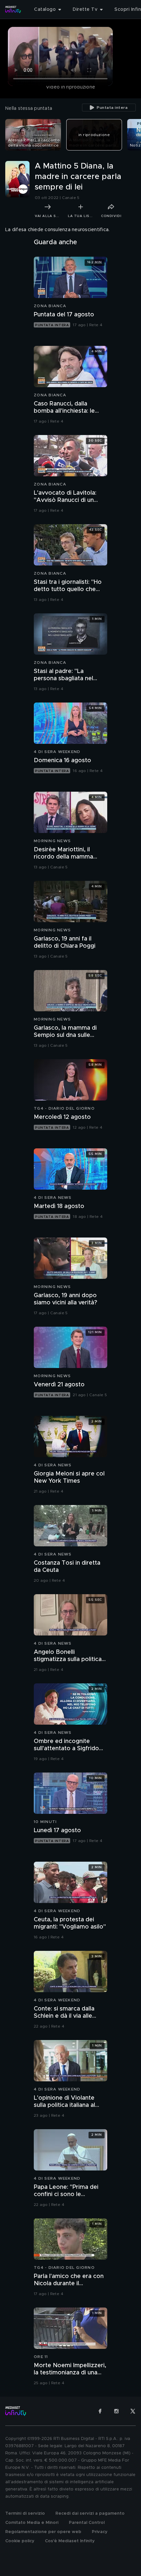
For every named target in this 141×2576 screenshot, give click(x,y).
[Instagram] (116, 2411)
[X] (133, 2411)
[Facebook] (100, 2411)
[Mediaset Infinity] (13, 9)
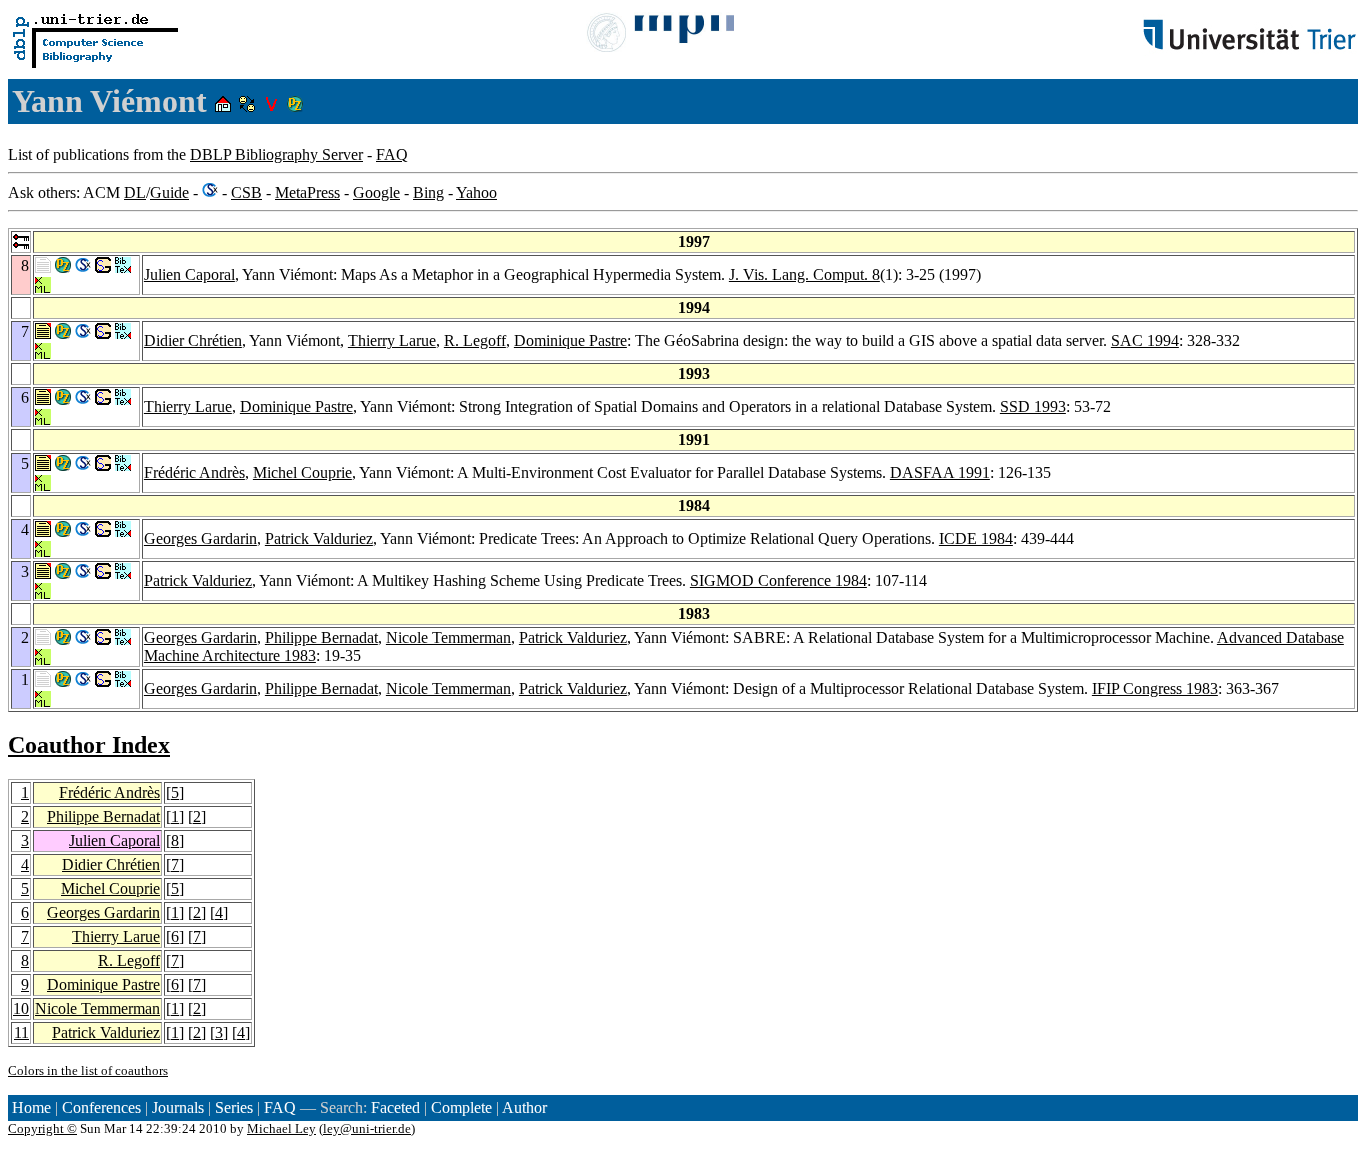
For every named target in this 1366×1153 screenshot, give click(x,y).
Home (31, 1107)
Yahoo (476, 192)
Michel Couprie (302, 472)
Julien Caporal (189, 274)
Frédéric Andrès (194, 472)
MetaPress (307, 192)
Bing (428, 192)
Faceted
_ _ _ _ _ _ _
● What you should do
Return the material word for word. Pictures are not part of the copy.

● Problem solution
For every named target in this 141×2576 screenshot, give click(x,y).
[Instagram] (116, 2411)
[X] (133, 2411)
[Facebook] (100, 2411)
[Mediaset Infinity] (13, 9)
For every named target in this 1366×1153 screenshot, give click(x,y).
Home (31, 1107)
Yahoo (476, 192)
Michel Couprie (302, 472)
Julien Caporal (189, 274)
Frédéric Andrès (194, 472)
MetaPress (307, 192)
Bing (428, 192)
Faceted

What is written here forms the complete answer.